> _WRITTEN EXERCISE A_
Please copy the PPR patch thread between "[PATCH] powerpc: SMT" and "the other ones.", inclusive, and substitute "precedence" for every "priority".
> _WRITTEN EXERCISE B_
In the PPR patch thread, which SMT priority levels can users define for processes on P7 systems?

> _DOCUMENT PASSAGE_

####

[PATCH] powerpc: SMT priority (PPR) save and restore
Haren Myneni
haren at linux.vnet.ibm.com
Sat Jul 21 19:38:19 EST 2012
On Mon, 2012-07-16 at 13:41 +1000, Michael Neuling wrote:
> Heaven Myneni <haren at linux.vnet.ibm.com> wrote:
>
> > powerpc: SMT priority (PPR) save and restore
> >
> > On P7 systems, users can define SMT priority levels 2,3 and 4 for
> > processes so that some can run higher priority than the other ones.

####

> _EXTRACTED MATERIAL_
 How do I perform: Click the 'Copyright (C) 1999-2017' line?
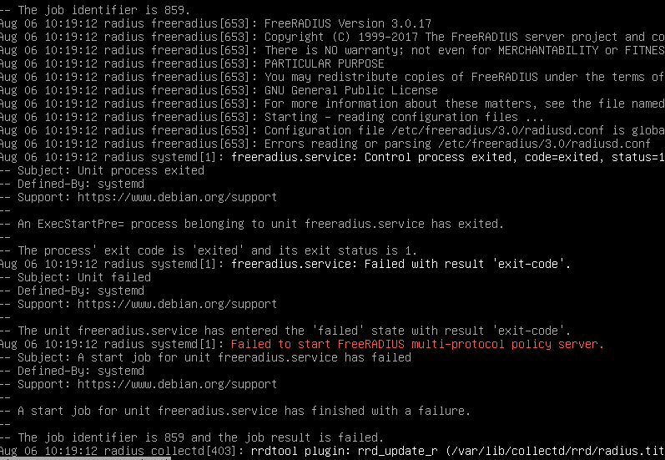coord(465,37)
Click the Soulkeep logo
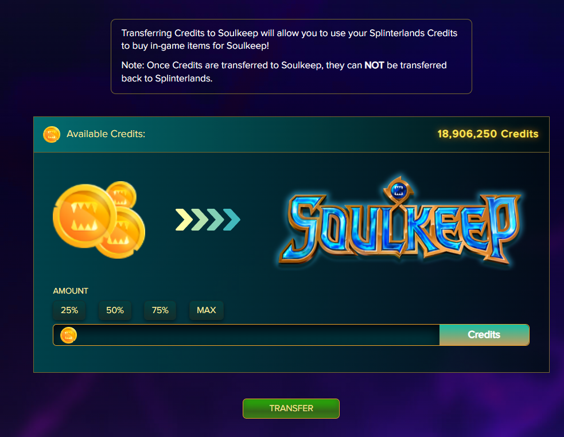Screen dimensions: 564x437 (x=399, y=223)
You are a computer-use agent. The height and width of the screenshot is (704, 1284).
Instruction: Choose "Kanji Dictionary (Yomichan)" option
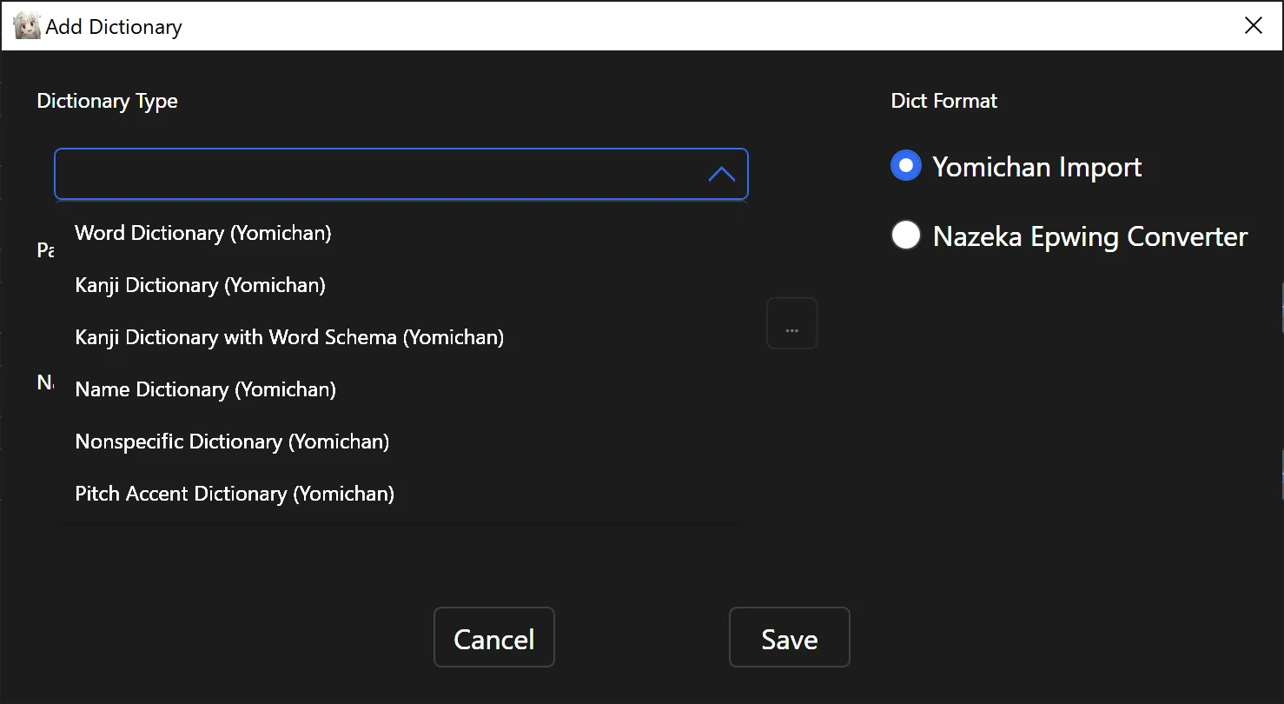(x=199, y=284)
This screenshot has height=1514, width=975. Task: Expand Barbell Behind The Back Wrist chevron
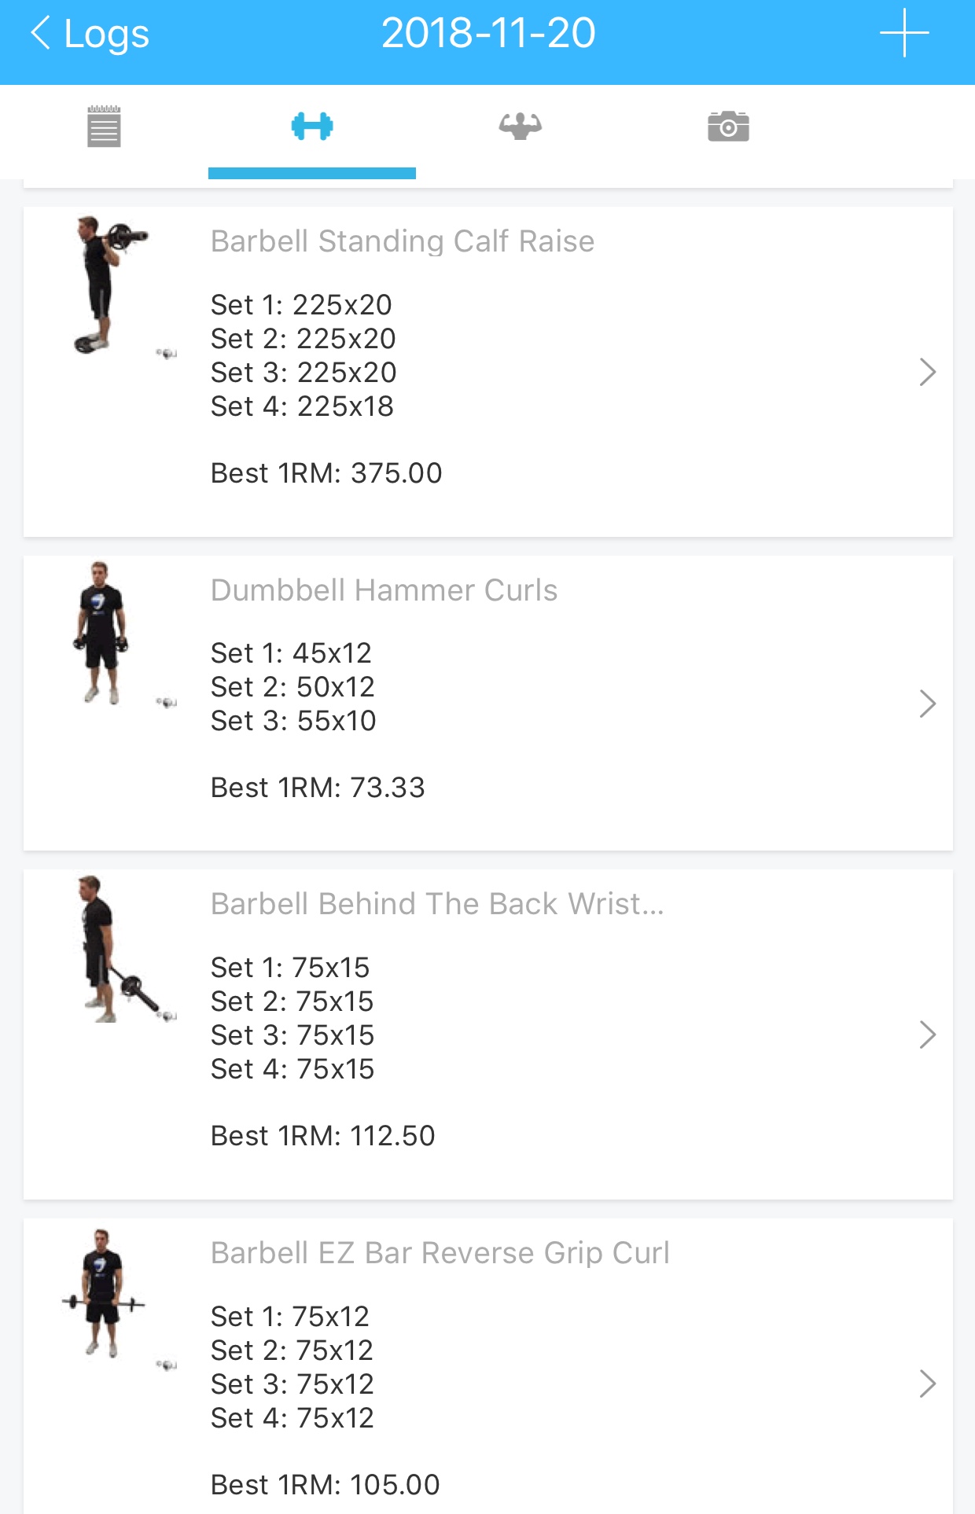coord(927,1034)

####

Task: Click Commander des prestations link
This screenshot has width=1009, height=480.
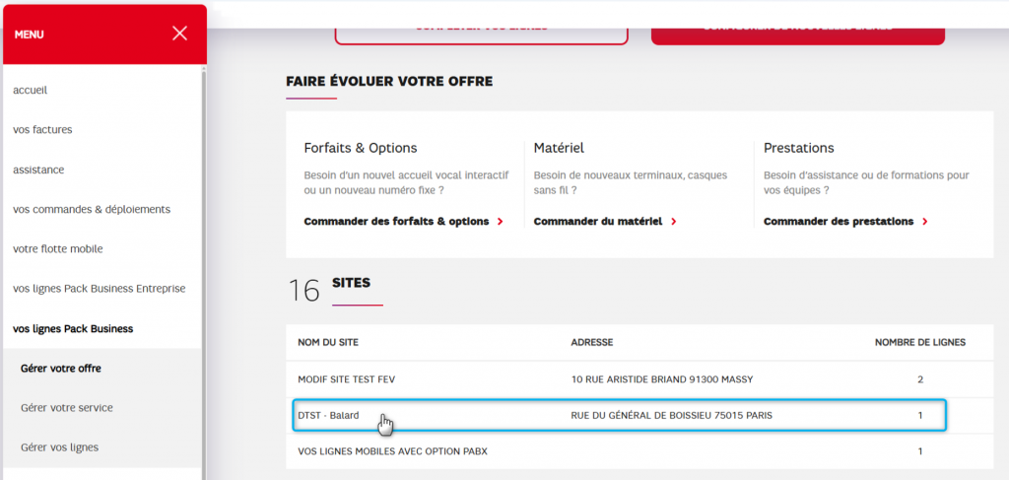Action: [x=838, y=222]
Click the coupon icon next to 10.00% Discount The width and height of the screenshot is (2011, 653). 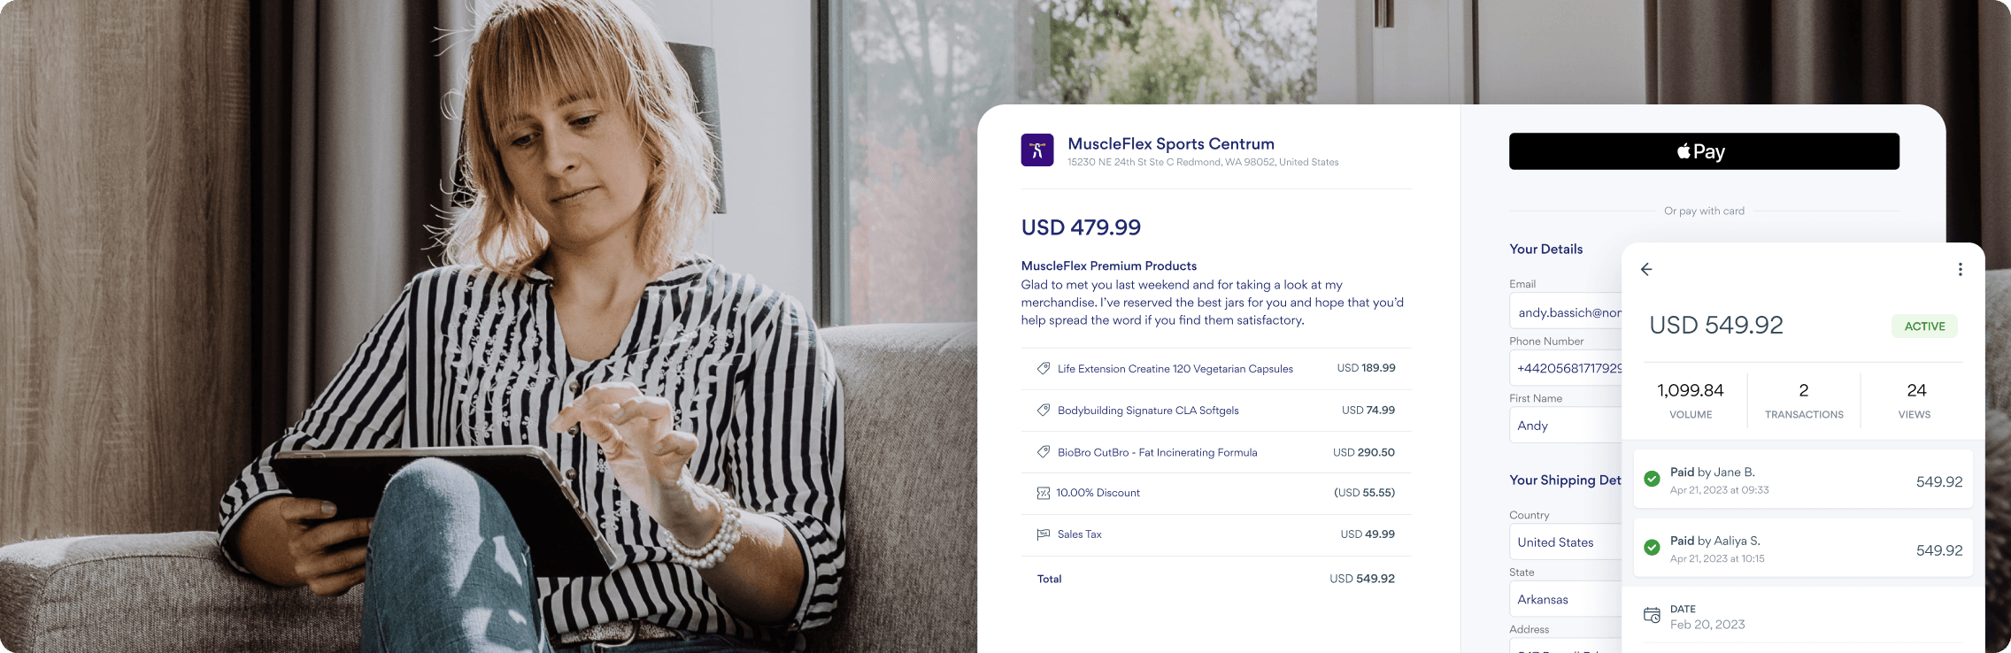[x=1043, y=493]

####

> _COMPLETE OUTPUT A_
[PATCH] powerpc: SMT precedence (PPR) save and restore
Haren Myneni
haren at linux.vnet.ibm.com
Sat Jul 21 19:38:19 EST 2012
On Mon, 2012-07-16 at 13:41 +1000, Michael Neuling wrote:
> Heaven Myneni <haren at linux.vnet.ibm.com> wrote:
>
> > powerpc: SMT precedence (PPR) save and restore
> >
> > On P7 systems, users can define SMT precedence levels 2,3 and 4 for
> > processes so that some can run higher precedence than the other ones.

> _COMPLETE OUTPUT B_
Levels 2, 3 and 4.